Create the interaction term (if you have more categories -xi- comes in
handy)
gen priceXforeign = price *foreign

Regress the full interacted model
regress mpg = price foreign priceXforeign

A test on foreign will compare common intercepts, a test on priceXforeign
will test common slopes, and a test on both foreign and priceXforeign will
test if they are jointly equal to zero, or if equation 2 differs from
equation 1.

However, if you are concerned about correlation across equation (or wish to
test for it), -reshape- your data into a wide data structure and
use -sureg-.


This is a FAQ on Statalist. One cannot in general test coefficients from separate estimations. Pooling the data and estimating a single, fully interacted model, as suggested, is probably the most sensible approach, although it does then assume homoskedasticity across the 5 categories, which 5 separate regressions will not. Thus, one may want to test for groupwise heteroskedasticity if the est. sigma^2 from the category regressions are very different.

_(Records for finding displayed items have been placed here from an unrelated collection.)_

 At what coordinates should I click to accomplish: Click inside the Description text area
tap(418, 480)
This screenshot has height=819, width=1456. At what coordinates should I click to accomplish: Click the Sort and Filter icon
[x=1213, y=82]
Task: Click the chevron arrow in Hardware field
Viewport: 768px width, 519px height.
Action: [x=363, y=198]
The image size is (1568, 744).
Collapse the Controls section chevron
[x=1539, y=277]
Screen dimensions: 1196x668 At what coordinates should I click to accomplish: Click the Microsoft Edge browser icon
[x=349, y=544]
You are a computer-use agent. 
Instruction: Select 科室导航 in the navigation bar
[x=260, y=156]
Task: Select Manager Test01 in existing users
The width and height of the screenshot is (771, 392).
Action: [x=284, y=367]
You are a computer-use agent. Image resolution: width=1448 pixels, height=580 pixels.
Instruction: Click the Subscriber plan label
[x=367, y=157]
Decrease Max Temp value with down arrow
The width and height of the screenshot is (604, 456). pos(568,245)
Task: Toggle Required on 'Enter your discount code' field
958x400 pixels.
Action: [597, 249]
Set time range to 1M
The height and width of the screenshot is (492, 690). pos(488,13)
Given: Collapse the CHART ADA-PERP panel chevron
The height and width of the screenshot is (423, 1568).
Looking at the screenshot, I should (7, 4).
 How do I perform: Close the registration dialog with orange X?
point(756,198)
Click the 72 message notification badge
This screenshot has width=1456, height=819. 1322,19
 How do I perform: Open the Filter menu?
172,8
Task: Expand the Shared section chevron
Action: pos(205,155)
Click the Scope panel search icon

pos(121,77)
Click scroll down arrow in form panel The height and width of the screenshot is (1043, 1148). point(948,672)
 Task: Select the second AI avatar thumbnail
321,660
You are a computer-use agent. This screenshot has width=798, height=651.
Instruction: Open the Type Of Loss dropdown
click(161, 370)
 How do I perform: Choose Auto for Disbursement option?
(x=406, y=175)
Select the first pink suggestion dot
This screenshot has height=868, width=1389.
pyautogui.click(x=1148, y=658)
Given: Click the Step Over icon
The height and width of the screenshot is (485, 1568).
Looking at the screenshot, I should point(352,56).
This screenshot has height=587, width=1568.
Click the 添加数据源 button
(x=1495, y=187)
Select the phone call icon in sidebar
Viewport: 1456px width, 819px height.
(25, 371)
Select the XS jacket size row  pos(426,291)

The suggestion for sureg relaxes that assumption, and handles the separate coefficients (including making it easy to test / constrain across equations). However most implementations of SURE will demand that there are the same number of observations in each equation (a constraint not required by SURE, in that one can calculate consistent estimates of the residual covariance matrix from the dot products of the residuals, whatever their length). I suspect Bersant may not have equal numbers of firms per category.